I know, I know, you wanna configure the light to flicker as signal for ... failed log in attempts. :)
PS: at least something was realized. I never finished my alarm clock design because LEDs do draw energy, more than would be feasible for battery operation, I thought. Quick check: 2000mAh at 1.5V in an AA cell, 20mA at 1.4V per LED. So, with 100 LEDs like here, I would be swapping Batteries by the hour; And a single LED pulsed at 1/100 s might run for (barely) a year.
This project reminds me of https://www.thelightclock.com/ where the time is displayed by blended colors. Maybe this project could have a similar setting?
I’ve had several strips of these just waiting for the perfect project. Anyone else have any interesting ideas for weekend projects using addressable LEDs?
I had a project on my living room ceiling for a good while. If you stuff the LED strips into PEX tubing (common white plastic plumbing) you get a decently diffuse LED "stick".
I took 8 of these modules, about a meter long each, and hung them from the ceiling in a semi random pattern, mapped them to a 2D plane in software, and used MIDI data from Ableton live to trigger light patterns that would be played across the LED array. Decent party trick.
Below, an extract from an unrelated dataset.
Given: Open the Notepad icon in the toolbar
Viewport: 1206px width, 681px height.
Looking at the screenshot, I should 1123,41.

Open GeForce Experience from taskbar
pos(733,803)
It unfortunately was mostly destroyed when someone fiddled with the variable voltage supply it was hooked up to in an attempt to turn it off post-party. Word to the wise: if there are knobs on equipment at a party (mixer, lighting, etc), people will inevitably fiddle with them. Design for this.
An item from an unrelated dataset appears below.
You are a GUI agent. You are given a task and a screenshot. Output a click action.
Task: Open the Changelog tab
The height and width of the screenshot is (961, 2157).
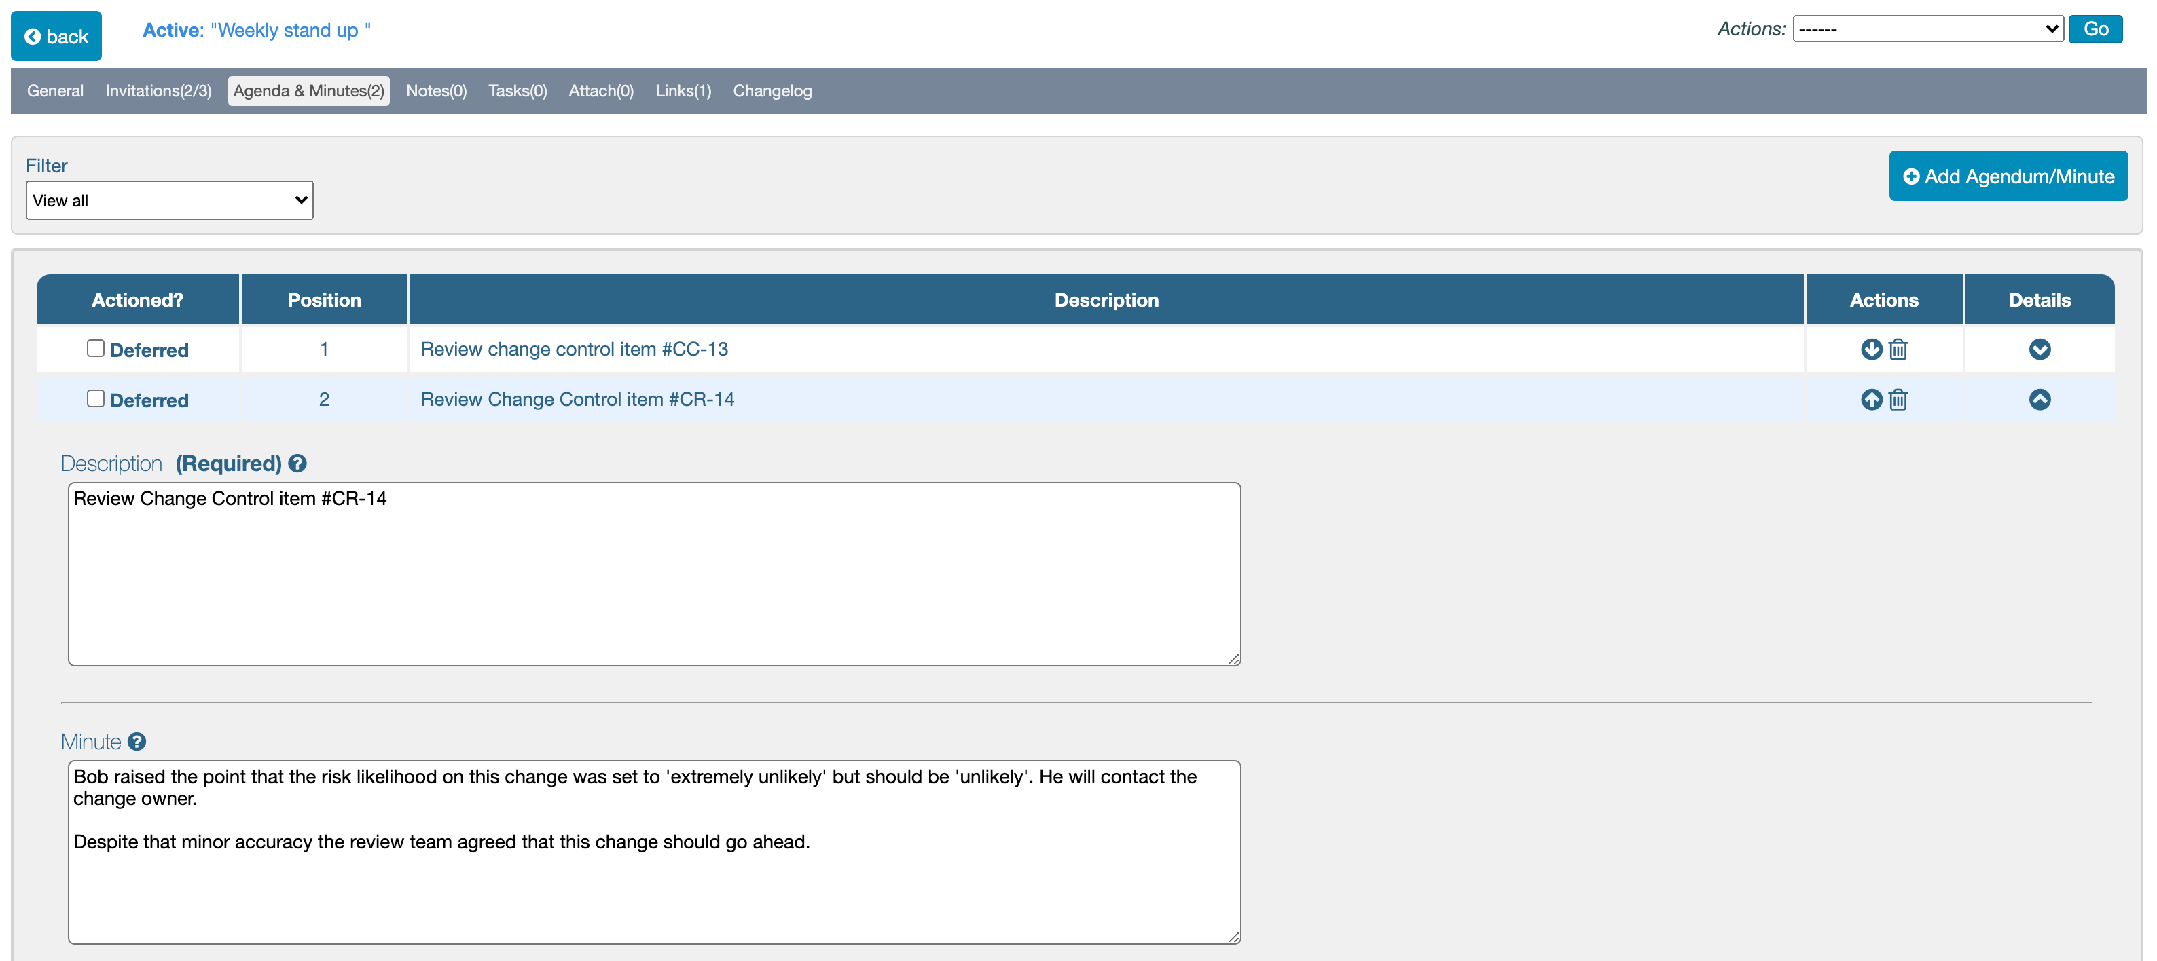pos(771,90)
I built a system that displayed where I am by different color statuses. For example, if someone comes looking for me and the lights are red, I'm not there. Yellow means busy, don't interrupt, rainbow/green means come in.
Controlled by a Raspberry Pi, great for an office or a shared space. I ringed the door with LEDs.
I've built a few weekend-level projects with these.
One I've loved the most is ambient lighting. I ringed the ceiling of one of my rooms with these and I can fade them in and out to a warm or cool white. It is great for hanging out with friends since there's this warm glow coming from all directions. Also great for reading. My next step is to create areas that I can light up sections above chairs and sofas.
It's also fun and easy to attach these to bikes. You can then just ziptie your arduino under the seat or somewhere like that and then light up your frame.
If you have a GPS module, you can build a compass or something that always points to the same spot.
You could also give your sofa and chairs underglow.
Grid-based displays are fun. You can cut the strips and re-arrange them in a "zig-zag" pattern if you don't mind soldering a few wires.
Lately, I was also thinking it could be fun to try 3d-printing some little spherical diffusers for individual 5050 LEDs and arranging individual ones of those in a larger area like a window.